Internationally, investors remain risk averse, with the current global market turmoil and frequent bad news from the US and Europe adding to their cautiousness. However, there are always opportunities in the market.
The key is to find mispriced risk and arbitrage this in some way. In this regard history tells us — and this is unfortunate — that it is easier to generate superior investment returns off people’ fear than profit from their greed. When making decisions, investors should combine a value-based approach with a healthy dose of pragmatism and long-term thinking.
To find success in the financial markets, detail and discipline are key. Investment stories and dogma, such as what we are seeing in the global economy currently, are often prompted by panic and emotions rather than a consistently rational analysis. So, while world markets are in turmoil, and the US and Euro debt crises continue to unfold, Sanlam Investment Managers’ approach is to focus on risk-adjusted valuations and to continue to be pragmatic about where we choose to invest.
The history of financial markets and the evidence tell us, that forecasting is foolish. And that risk is ever present. While the capitalist system has produced wealth that is unprecedented in history, it is inherently risky — everyday we wake up and depend on billions of other people, incentivised by self-preservation, interest and a host of other motivators to fulfil our needs and wants, and to make reliable prices. A lot can, will, and does go wrong.
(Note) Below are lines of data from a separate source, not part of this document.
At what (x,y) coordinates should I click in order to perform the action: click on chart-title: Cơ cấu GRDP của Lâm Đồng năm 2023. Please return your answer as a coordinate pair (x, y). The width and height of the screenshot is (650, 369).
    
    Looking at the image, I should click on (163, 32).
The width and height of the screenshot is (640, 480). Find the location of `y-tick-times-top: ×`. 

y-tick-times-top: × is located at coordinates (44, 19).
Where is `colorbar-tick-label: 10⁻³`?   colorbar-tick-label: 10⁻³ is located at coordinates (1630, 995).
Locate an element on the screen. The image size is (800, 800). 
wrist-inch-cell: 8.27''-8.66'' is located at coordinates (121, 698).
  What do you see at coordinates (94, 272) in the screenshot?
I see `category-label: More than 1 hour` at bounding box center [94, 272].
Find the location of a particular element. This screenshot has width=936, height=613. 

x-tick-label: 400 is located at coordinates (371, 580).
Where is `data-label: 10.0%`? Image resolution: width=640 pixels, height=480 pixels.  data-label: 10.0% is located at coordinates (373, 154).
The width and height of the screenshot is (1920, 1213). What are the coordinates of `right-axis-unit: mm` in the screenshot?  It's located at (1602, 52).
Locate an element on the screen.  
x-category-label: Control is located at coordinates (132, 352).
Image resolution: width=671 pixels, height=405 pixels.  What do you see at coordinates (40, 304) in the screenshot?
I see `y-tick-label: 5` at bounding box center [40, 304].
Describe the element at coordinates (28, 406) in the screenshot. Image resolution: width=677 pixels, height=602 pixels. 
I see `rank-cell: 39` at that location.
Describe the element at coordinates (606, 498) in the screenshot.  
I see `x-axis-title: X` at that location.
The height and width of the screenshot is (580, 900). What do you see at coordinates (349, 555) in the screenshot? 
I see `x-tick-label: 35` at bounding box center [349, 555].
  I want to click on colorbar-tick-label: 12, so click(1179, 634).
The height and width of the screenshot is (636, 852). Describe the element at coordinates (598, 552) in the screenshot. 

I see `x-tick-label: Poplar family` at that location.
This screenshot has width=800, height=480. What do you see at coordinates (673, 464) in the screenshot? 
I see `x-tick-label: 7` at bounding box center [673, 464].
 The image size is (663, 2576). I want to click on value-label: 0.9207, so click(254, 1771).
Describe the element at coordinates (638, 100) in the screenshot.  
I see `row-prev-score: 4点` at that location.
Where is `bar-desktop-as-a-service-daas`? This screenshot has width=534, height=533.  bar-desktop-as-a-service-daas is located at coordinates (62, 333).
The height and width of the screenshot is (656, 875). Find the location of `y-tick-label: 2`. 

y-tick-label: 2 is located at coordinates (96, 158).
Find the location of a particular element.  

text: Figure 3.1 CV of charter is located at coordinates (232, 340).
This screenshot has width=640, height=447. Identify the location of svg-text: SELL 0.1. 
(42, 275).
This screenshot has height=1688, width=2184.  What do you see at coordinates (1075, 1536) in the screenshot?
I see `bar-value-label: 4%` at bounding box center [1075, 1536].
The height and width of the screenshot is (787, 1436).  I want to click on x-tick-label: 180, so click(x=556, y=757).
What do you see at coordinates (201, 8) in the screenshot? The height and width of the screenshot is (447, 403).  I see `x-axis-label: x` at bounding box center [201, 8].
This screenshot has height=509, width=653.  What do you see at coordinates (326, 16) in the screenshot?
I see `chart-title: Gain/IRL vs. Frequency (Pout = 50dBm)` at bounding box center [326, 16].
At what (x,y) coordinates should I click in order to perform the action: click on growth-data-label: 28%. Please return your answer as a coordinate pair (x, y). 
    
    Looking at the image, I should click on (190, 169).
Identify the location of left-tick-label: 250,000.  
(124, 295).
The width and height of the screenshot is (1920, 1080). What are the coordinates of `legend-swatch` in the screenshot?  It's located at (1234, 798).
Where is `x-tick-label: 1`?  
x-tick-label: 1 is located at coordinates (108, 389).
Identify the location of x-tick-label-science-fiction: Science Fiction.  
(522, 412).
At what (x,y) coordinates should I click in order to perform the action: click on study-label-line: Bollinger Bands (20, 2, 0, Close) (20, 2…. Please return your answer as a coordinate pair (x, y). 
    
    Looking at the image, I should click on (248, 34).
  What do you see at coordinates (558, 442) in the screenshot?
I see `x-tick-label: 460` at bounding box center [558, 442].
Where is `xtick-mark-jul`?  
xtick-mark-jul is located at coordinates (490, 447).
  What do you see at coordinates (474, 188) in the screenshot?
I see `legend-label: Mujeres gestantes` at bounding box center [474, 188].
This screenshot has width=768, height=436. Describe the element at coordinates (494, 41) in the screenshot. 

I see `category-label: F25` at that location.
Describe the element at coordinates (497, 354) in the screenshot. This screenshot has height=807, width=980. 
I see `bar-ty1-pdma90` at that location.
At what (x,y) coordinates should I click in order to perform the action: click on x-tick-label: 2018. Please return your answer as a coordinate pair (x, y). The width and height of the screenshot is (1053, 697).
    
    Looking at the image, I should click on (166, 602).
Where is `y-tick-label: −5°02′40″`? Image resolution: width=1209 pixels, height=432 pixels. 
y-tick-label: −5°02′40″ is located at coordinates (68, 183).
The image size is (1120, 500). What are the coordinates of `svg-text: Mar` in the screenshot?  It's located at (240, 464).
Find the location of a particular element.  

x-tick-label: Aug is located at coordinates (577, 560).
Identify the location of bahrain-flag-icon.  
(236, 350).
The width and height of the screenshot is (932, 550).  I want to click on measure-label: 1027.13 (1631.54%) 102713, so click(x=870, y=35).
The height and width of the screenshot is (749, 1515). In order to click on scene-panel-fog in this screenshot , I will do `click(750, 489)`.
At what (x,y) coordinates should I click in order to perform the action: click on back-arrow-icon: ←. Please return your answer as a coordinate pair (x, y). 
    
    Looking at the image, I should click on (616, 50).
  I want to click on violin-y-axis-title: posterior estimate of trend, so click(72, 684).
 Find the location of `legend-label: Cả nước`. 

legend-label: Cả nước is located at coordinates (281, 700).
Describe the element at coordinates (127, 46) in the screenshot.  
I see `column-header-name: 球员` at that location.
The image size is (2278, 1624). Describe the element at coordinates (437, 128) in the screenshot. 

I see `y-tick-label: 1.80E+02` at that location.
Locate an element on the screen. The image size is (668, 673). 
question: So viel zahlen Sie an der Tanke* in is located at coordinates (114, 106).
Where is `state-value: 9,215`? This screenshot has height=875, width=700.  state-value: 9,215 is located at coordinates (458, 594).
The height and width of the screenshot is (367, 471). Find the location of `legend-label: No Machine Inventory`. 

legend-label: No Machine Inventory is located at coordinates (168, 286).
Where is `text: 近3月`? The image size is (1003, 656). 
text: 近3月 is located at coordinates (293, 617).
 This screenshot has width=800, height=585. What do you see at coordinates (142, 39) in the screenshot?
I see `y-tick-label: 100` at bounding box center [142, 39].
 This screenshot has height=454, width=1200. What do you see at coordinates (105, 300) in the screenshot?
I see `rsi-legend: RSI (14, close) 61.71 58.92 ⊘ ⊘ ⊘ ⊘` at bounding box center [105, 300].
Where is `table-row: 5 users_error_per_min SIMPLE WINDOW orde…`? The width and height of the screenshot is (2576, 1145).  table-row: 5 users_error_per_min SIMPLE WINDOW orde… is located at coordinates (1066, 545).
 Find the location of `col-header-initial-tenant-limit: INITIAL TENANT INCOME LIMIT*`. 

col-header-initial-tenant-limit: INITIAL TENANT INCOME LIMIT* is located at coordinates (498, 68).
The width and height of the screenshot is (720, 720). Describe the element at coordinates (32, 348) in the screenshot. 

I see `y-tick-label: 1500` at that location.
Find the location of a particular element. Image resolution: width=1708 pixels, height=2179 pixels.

Despite the past period and current situation having been exacerbated by governments and regulators not fulfilling their role, this period is really any more risky than 1986, 1999, or 2007, one year before each of the last three global crises? Perhaps this is a new normal. However what is worth remembering is that — while the macro backdrop is important — money is made and capital is preserved by looking at the details of valuations and by evaluating the odds of specific instruments, classes of instruments or company shares in their own right, and also relative to their history.
Mean reversion isn’t dead. A hundred years of stock market history, two World Wars, a Great Depression and countless other crises have taught us that. In our view, a much more fundamental breaking of the system would need to happen for that to be true. And this in itself can’t be known. So while we can easily be paralysed by fear, and get ahead of ourselves with stories on newswires and on TV, it is one’s approach to the market that matters.
This is critical. If we look at what really drives investment success, it remains entirely clear on what an investment philosophy actually means. While we constantly monitor the investment environment and adapt accordingly, fundamentally, we remain true to our philosophy.
Also be careful of avoiding the herd in the quest for superior returns in the opposite direction. Remember the early investors into Citibank as Lehman’s was unfolding? They lost more than 90% of their capital within a year. Taking a contrarian position for the sake of being contrarian can be naïve. Not everything that looks cheap is good value. It is often just a proxy for excessive risk. So, for instance, investing in Greece, just because everyone else is fleeing it, doesn’t take into account the fundamentals that such a decision should be based on.
While making investment choices, it is also important to recognise the structural changes underway within the global landscape. For instance, the growing significance of China and India on the world stage is not going to go away. The US and Southern Europe could take a decade or more to sort out their debt woes. Yes, there will be cycles within this long-term secular story, but these will present buying opportunities. All of the above is where pragmatism and valuations meet.